Una vez planteada esta larga introducción, comienza realmente a desarrollarse el tema que interesa a Campion (autora por cierto del guión): la lucha de poder entre dos actitudes ante la vida —la de Ruth, quien busca reivindicar su derecho a expresarse como individuo, y la del moderno exorcista, quien trata de imponer la razón occidental, autoritaria y superficial—. El regreso de Ruth al seno “inmaculado” de la familia, la represión de su derecho a la diferencia y la quema de su hari —símbolo de la derrota aparente de la heroína— dan pie al inicio de un juego de seducción (el humo sagrado al que alude el título) cuyos efectos resultan impredecibles.
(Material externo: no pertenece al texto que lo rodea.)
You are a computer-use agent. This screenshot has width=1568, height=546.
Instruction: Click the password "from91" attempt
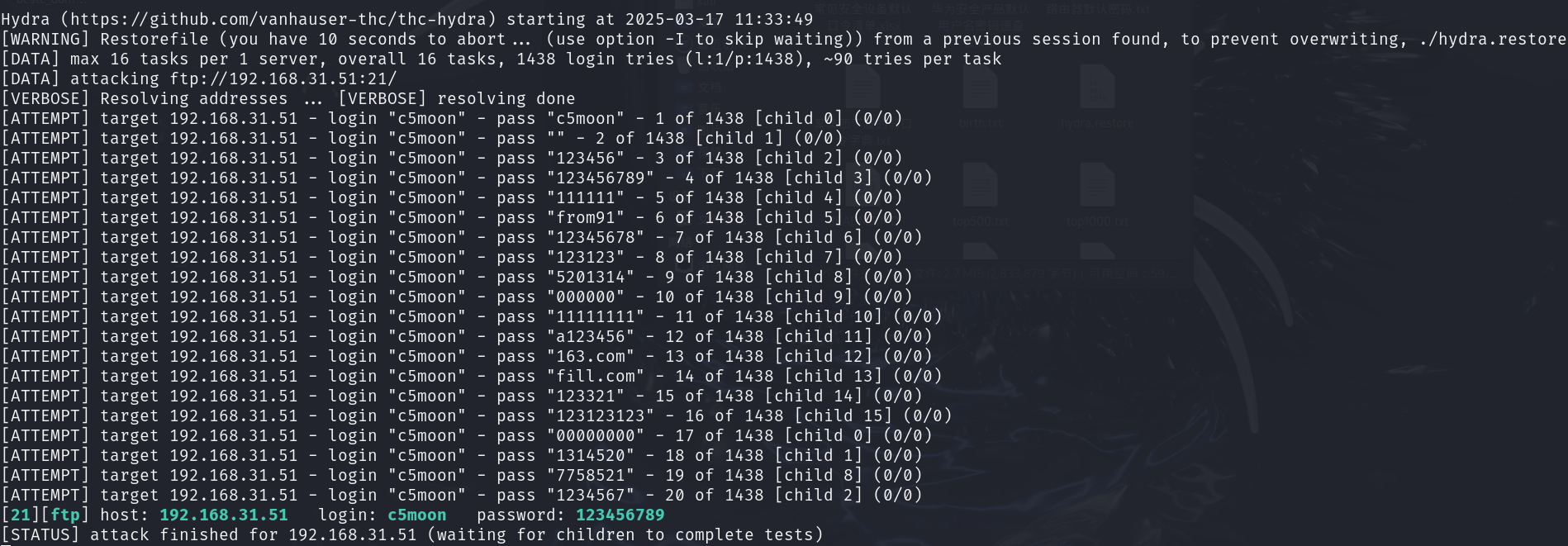point(586,217)
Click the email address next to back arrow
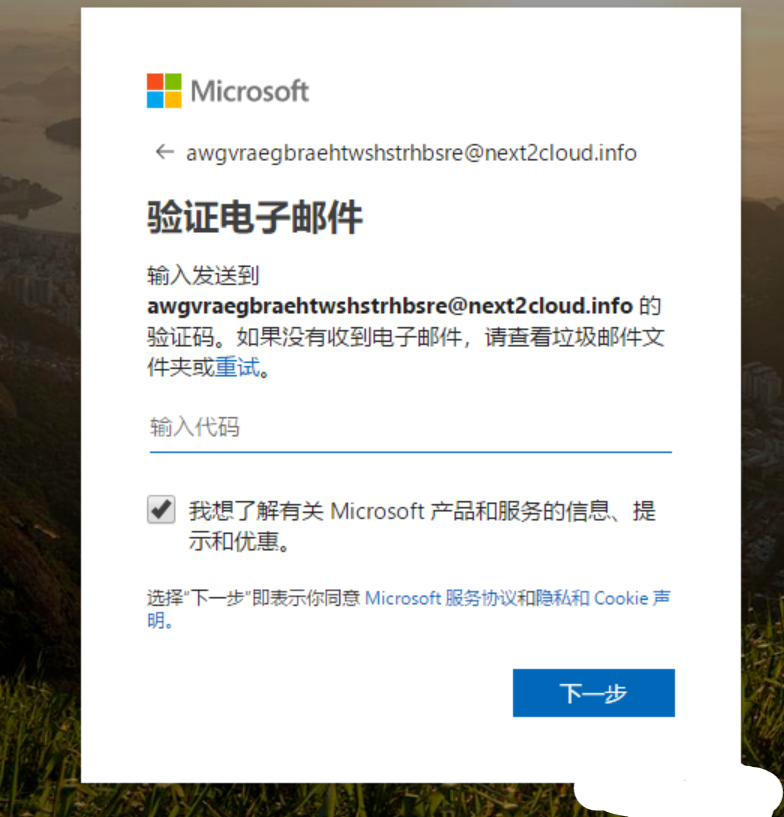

La joven es implacable en la sutil venganza: envuelto en el humo sagrado de Ruth, el seductor otoñal se vuelve guiñapo de la pasión y caricatura de un viejo enamorado como adolescente. La imagen que lo muestra vestido de mujer y con labios pintarrajeados, persiguiendo por el desierto a una joven que lo desprecia (en una escena que recuerda al profesor Unrat y su atuendo de payaso El Ángel Azul), constituye un magnífico símbolo de la razón humillada y el caos introducido en el esquema patriarcal de occidente. Ilustra, además, una irónica sugerencia de Campion: el éxtasis religioso y el éxtasis erótico comparten sin duda límites borrosos.

Aunque deja demasiado abierto el final y no resuelve la interrogante esencial planteada al inicio —¿qué pasa con el deseo de trascendencia de Ruth y su experiencia mística?—, Humo sagrado es una memorable película, ejemplo de buen cine de autor, coherente y propositivo, que deja entrever la madurez y la evolución de una cineasta comprometida en su indagación no feminista del eterno femenino en sociedades que aún asfixian los derechos de las mujeres a expresarse como individuos.